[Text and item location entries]
###

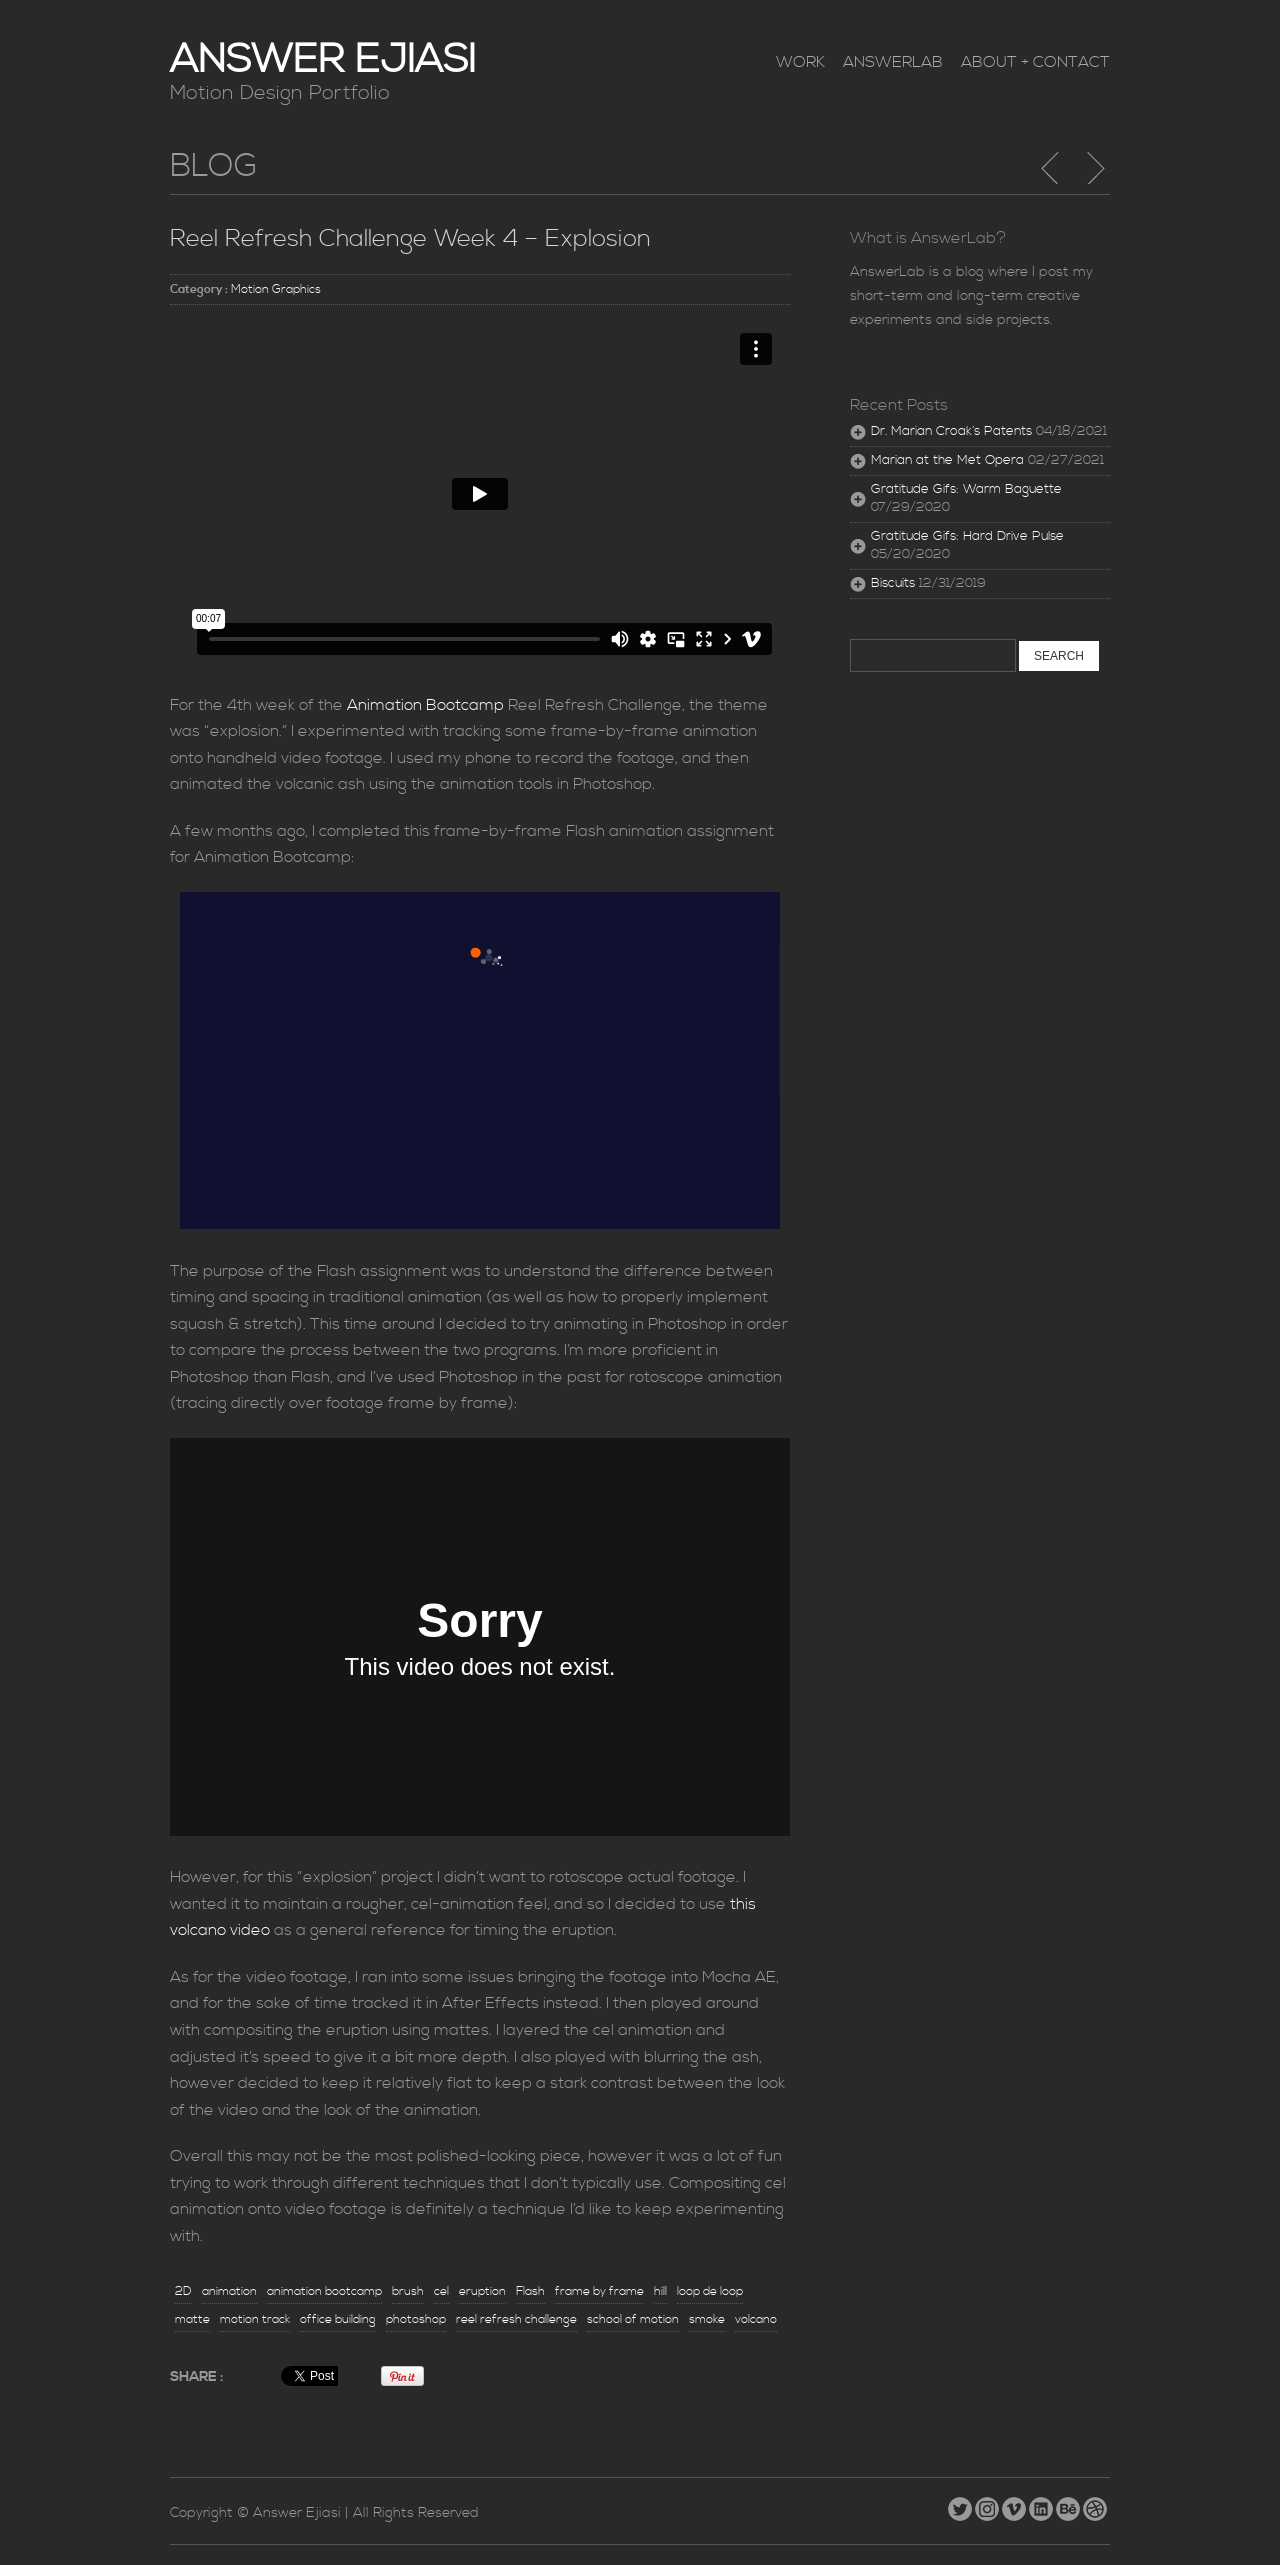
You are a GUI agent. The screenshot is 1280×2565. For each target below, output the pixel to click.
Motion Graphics (276, 289)
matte (192, 2319)
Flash (530, 2291)
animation (229, 2291)
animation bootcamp (324, 2291)
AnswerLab (893, 62)
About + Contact (1035, 62)
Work (800, 62)
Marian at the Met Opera (947, 460)
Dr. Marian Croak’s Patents (951, 431)
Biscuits (893, 583)
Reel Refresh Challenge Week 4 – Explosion (410, 239)
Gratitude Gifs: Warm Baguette (966, 489)
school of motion (633, 2319)
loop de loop (710, 2291)
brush (408, 2291)
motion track (255, 2319)
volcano (756, 2319)
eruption (482, 2291)
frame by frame (599, 2291)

###

Short problem -> Transcribe every line of the listing above without changes, leaving out the pictures.

Exercise answer ->
You are a GUI agent. The screenshot is 1280×2565. For each target below, output the pixel to click.
Motion Graphics (276, 289)
matte (192, 2319)
Flash (530, 2291)
animation (229, 2291)
animation bootcamp (324, 2291)
AnswerLab (893, 62)
About + Contact (1035, 62)
Work (800, 62)
Marian at the Met Opera (947, 460)
Dr. Marian Croak’s Patents (951, 431)
Biscuits (893, 583)
Reel Refresh Challenge Week 4 – Explosion (410, 239)
Gratitude Gifs: Warm Baguette (966, 489)
school of motion (633, 2319)
loop de loop (710, 2291)
brush (408, 2291)
motion track (255, 2319)
volcano (756, 2319)
eruption (482, 2291)
frame by frame (599, 2291)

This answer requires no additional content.